- **INSTRUCTIONS FOR THE TASK**: Filter the records below, keeping only lines with the string "header".

[Saved entries]
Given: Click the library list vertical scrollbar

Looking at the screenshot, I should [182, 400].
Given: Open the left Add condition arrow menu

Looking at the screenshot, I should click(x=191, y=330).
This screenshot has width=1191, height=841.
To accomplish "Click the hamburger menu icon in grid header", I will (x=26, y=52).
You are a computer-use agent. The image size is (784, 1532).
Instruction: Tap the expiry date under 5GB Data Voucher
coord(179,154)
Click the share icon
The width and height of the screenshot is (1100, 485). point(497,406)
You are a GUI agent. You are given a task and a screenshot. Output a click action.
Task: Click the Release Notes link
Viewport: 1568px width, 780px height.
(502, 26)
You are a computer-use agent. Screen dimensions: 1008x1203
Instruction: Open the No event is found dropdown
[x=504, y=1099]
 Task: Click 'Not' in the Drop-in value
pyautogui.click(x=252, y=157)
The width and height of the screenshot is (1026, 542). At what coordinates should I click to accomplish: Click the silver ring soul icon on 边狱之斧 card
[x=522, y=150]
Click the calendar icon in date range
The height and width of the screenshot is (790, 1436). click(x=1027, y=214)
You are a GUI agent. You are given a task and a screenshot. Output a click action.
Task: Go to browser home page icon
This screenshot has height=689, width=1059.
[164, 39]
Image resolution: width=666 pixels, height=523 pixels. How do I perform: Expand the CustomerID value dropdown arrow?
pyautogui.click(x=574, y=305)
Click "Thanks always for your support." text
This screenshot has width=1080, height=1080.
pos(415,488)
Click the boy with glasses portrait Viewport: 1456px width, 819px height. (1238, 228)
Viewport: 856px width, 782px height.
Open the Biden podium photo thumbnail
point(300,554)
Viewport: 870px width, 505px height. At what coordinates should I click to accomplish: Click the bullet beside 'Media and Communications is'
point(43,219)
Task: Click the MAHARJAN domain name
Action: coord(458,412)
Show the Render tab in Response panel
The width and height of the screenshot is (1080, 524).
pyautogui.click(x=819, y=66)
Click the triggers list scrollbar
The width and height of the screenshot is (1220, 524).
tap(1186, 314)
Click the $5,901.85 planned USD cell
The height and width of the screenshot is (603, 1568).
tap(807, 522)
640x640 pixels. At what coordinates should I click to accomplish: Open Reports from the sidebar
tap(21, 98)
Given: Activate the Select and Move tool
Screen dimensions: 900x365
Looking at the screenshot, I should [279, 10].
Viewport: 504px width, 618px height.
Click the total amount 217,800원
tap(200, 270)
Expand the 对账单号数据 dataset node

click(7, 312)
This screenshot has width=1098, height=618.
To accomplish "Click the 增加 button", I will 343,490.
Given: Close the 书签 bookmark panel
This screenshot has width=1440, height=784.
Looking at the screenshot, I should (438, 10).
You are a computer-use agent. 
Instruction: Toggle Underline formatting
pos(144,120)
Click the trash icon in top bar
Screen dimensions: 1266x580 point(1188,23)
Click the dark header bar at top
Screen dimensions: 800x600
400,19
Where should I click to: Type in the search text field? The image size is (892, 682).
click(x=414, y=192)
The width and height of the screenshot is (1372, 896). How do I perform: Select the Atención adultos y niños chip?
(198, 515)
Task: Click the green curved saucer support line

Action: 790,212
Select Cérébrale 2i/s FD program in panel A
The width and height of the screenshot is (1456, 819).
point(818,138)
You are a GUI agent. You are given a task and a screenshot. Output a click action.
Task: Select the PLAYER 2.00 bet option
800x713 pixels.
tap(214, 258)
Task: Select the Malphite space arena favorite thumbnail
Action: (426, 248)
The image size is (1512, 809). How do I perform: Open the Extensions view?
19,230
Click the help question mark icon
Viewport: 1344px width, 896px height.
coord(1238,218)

- **TASK RESULT**:
To accomplish "Click the hamburger menu icon in grid header", I will (x=26, y=52).
Click the dark header bar at top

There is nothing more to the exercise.